Citant « l’absence de retenues à la source sur les paiements de redevances et d’intérêts versés à l’étranger », le Conseil européen déduit que « le niveau élevé des paiements de dividendes, d’intérêts et de redevances en pourcentage du PIB suggère que les règles fiscales luxembourgeoises sont utilisées par les entreprises qui pratiquent une planification fiscale agressive ». Bien qu’ampoulées, ces remarques sont sans équivoque et ne varient pas d’une année à l’autre. À rebours du récit national vendu par le gouvernement et les professionnels de la place financière, présentant un pays drapé dans une vertu fiscale grandissante.
Pour Thomas Piketty, il faut saluer sur le principe l’initiative des pays européens s’interdisant d’aider les groupes présents dans des paradis fiscaux.
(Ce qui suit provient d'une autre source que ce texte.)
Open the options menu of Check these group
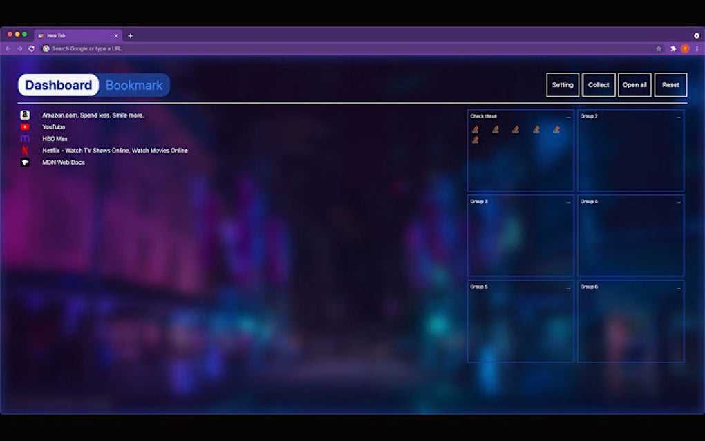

Quand bien même leurs listes excluent les juridictions européennes fiscalement accommodantes. Il juge néanmoins « qu’il faut établir des limites quand des pays européens vont au-delà de ce qui est acceptable ». Comment ? « Si la France, l’Allemagne et l’Italie adoptent des règles fiscales plus justes, les autres pays n’auront pas d’autre choix que de les suivre. Et il faudra sanctionner ceux qui ne jouent pas le jeu. » Ce qui reviendrait à passer outre la règle de l’unanimité en vigueur au sein de l’Union européenne sur les questions fiscales.
Dans les faits, cette idée a de bonnes chances de rester à l’état de vœu pieux pendant encore un certain temps. En Allemagne et Italie, les milieux d’affaires ne sont pas prêts à renoncer aux avantages fiscaux du Luxembourg ou des Pays-Bas. Quant à la France, Emmanuel Macron a assuré qu’il ne rétablira ni l’impôt sur la fortune qu’il a supprimé en 2017, ni ne renoncera à la flat tax qu’il a instauré sur les revenus du capital en 2018. Des hausses d’impôts qui viendraient frapper les « premiers de cordée » ne sont pas dans l’air du temps.
« Rien ne nous garantit que la tendance à la baisse des taxes ne se poursuive pas. Ce fut le cas après la crise de 2008 où toute une série de nouvelles baisses d’impôts ont été adoptées », a déploré Wayne Swan, l’ancien ministre australien des Finances, lors de la conférence du 28 mai. Il a encore émis un autre regret : « Ces quarante dernières années, les sociaux-démocrates ont échoué, nous n’avons pas su imposer l’idée d’une taxation progressive des revenus. »
Au registre de l’amertume, Rosa Pavanelli, du syndicat des services publics, a rappelé que « depuis le début de la pandémie, plus de 100 000 soignants ont été infectés et des milliers en sont morts ». En tout début de cette même conférence, Susana Ruiz, d’Oxfam, avait lancé : « Face à cette situation, il est raisonnable d’être radical. » Assurément.